A poter “inventare” un’altra politica sono le persone, se motivate e coinvolte. Organizzare le nuove forze sociali che si muovono in città, far partecipare, rendere tutti o almeno il maggior numero possibile di persone in grado di costruirsi un futuro dignitoso, questo dovrebbe essere il compito del Partito Democratico di Roma. Per farlo dobbiamo valorizzare la nostra presenza anche fisica, rinnovare l’uso e le funzioni dei nostri circoli. Coordinare il lavoro delle nostre realtà di base con quello degli amministratori, svolgere davvero il ruolo di cerniera tra società e istituzioni. Non c’è cambiamento senza difficoltà, e un partito cambia la città e il Paese quando riesce a coinvolgere i cittadini in grandi sfide e non al contrario quando si limita ad utilizzarli come serbatoio a cui attingere per confermare blocchi di potere locale. Al partito spetta il ruolo di proporre soluzioni, ma anche di costruire consenso attorno a sfide che nel breve periodo possono apparire impopolari. I circoli e la rete servono a tenere insieme proposte di cambiamento reale e cittadini.
Lei è molto giovane, come pensa di rivolgersi a chi è più giovane di lei?
Chi è piu giovane di me ha soprattutto bisogno di essere ascoltato, tanti si rivolgono ai giovani, pochi o nessuno li ascoltano sul serio. Eppure sono proprio le ultime generazioni quelle che più di tutte sanno cosa significa vivere in un mondo in crisi, senza alcuna sicurezza. È questa la generazione che si scontra con gli stage, con i lavori gratuiti, con i profondi cambiamenti sociali e culturali. Io dico continuamente che questa generazione ha qualcosa in più da dire.

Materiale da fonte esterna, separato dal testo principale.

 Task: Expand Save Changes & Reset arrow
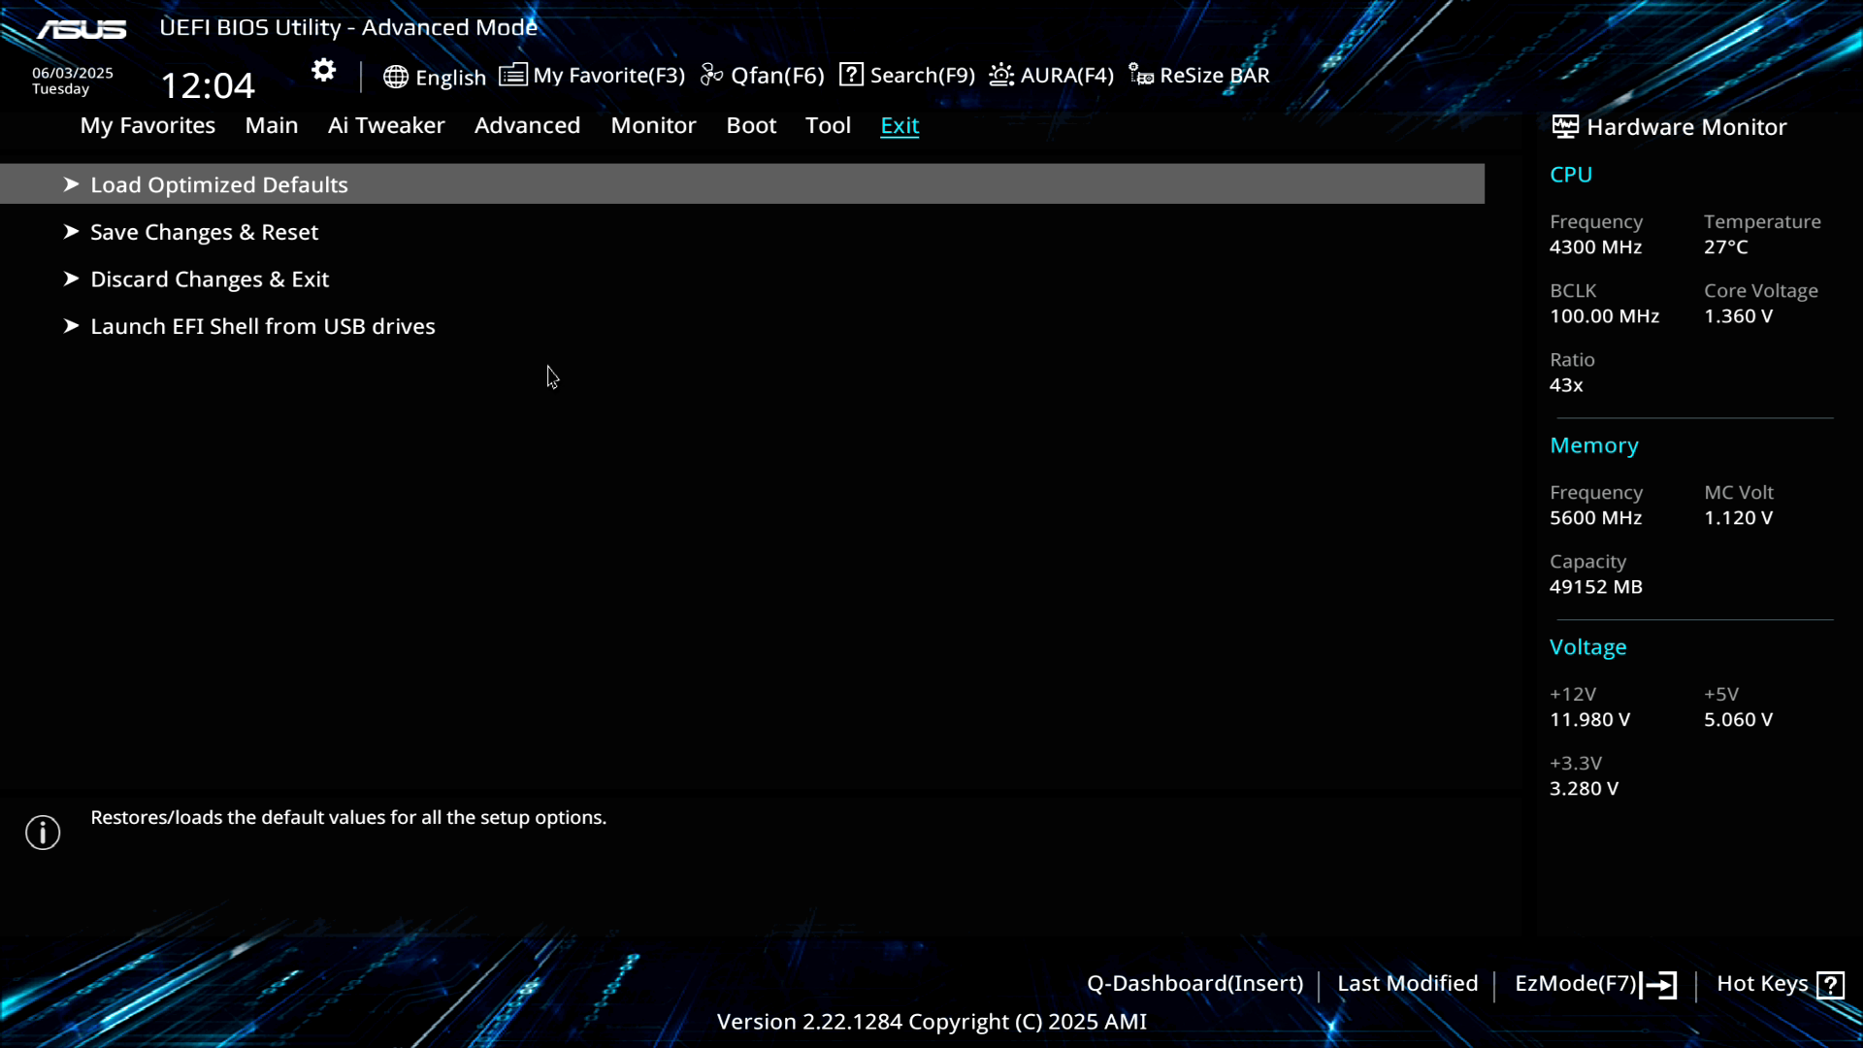[71, 232]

E che è ora che si impegni in prima linea.
È sempre difficile, soprattutto quando hai di fronte un’esperienza che nel bene e nel male ha governato Roma per qualche decina di anni, ma noi guardiamo “avanti”, non a caso!
Quanto difficile?
È una bella sfida, in campo tre candidati dei quali ho grande stima, ma stiamo facendo un grande lavoro, siamo una bella squadra, siamo a un ottimo punto, abbiamo ricevuto l’adesione di 50 segretari di circolo, 7 presidenti di municipio, tante realtà territoriali e lavorative, direi siamo un pezzo avanti!